→ **EXERCISE GOAL**: Report each line of the entries below that includes "computer".

→ **Recorded data**:
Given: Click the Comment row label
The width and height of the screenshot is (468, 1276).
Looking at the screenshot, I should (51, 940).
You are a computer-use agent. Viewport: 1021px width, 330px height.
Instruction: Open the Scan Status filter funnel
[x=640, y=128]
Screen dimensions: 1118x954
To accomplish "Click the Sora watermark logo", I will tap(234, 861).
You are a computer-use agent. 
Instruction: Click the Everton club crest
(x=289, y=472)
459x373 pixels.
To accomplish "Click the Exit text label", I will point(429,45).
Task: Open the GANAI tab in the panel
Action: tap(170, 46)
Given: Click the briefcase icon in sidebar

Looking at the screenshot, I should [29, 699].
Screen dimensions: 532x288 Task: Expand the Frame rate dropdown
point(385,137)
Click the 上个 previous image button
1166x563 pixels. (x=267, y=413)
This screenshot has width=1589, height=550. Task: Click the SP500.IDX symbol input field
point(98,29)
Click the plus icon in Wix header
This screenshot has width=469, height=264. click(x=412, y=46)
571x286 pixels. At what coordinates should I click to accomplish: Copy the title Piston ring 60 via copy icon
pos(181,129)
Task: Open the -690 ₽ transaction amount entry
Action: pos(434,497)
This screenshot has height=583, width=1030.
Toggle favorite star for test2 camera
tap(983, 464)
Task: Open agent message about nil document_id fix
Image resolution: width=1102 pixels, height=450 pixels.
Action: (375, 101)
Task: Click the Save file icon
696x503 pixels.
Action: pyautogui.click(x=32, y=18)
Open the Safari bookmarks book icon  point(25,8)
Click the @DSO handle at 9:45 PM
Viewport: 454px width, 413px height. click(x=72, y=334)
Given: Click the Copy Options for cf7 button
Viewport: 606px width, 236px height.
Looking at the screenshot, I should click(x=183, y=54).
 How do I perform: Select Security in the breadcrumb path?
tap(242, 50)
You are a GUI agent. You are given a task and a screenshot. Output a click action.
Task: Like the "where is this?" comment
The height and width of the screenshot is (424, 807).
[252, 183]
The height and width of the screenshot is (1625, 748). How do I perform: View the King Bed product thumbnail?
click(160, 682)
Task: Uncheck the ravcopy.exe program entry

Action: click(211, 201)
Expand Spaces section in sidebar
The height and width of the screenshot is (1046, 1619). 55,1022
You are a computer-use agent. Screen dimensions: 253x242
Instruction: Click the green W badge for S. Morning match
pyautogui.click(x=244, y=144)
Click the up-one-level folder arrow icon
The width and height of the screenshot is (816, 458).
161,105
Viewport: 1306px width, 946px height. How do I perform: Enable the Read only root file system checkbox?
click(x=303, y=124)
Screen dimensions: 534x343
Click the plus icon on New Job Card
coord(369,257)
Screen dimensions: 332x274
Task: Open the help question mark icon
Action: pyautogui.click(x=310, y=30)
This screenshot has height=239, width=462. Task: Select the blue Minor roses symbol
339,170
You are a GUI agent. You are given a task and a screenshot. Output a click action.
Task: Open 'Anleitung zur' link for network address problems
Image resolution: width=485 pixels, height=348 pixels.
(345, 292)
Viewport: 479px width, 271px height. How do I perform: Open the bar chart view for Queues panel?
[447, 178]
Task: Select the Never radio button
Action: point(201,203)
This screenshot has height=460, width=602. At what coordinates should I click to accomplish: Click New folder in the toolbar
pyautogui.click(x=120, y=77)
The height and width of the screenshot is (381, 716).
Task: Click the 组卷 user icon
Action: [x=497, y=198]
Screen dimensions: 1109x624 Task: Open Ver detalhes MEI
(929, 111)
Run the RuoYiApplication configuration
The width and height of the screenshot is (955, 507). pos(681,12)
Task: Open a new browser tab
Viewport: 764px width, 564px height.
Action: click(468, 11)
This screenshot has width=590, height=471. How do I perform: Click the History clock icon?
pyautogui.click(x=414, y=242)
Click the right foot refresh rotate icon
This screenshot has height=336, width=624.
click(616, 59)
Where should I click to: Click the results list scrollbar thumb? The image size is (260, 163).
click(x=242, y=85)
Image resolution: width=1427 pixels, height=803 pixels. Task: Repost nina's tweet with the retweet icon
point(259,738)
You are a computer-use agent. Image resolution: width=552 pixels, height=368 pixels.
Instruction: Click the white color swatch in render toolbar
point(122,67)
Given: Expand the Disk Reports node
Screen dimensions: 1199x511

→ **SOLUTION TO THE EXERCISE**:
You are a computer-use agent. Viewport: 1021px width, 330px height.
You are a computer-use agent. 
You are a computer-use agent. Screen dimensions: 253x242
You are a computer-use agent. Image resolution: width=552 pixels, height=368 pixels.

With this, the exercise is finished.